EXERCISE OBJECTIVE ▸
Which of the lines below hold the word "label"? Pull each of them out.

SUPPLIED RECORDS ▸
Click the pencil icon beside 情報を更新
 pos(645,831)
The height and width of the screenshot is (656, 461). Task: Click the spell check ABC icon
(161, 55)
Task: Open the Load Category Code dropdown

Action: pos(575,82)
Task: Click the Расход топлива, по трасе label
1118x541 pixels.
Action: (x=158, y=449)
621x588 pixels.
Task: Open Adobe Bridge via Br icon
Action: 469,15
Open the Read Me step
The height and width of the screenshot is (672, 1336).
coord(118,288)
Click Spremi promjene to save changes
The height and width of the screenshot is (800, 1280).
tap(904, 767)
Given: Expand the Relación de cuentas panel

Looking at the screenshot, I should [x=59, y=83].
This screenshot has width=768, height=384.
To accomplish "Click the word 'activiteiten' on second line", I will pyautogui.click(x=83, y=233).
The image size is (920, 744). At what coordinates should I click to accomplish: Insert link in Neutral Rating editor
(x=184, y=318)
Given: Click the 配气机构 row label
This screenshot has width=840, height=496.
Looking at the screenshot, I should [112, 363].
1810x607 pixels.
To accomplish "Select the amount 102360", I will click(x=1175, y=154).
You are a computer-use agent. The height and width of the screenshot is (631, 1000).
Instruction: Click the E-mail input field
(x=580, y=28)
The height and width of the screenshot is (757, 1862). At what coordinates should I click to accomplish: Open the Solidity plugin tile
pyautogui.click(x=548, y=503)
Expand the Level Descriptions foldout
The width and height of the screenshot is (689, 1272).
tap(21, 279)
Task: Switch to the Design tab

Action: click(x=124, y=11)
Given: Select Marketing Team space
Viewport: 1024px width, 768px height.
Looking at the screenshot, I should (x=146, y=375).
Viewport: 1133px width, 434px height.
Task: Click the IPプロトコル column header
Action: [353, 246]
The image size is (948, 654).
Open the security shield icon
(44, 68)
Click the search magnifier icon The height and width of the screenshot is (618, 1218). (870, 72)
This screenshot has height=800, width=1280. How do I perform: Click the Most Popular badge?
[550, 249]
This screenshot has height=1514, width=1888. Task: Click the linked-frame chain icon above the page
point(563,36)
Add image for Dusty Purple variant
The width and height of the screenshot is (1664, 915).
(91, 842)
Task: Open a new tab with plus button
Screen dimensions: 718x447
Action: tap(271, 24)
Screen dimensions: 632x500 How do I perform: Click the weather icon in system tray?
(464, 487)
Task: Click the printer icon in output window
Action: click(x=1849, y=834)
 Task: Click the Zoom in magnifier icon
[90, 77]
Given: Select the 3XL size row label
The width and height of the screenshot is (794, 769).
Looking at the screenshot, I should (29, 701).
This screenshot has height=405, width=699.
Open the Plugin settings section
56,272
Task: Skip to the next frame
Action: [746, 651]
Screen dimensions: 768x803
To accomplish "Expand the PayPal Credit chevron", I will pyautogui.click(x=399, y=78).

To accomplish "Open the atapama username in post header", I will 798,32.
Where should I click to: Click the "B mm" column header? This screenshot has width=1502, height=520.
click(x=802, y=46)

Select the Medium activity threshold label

WRITTEN ANSWER ▸
Task: Click the Расход топлива, по трасе label
Given: Click the 配气机构 row label
Given: Select the 3XL size row label
Select the Medium activity threshold label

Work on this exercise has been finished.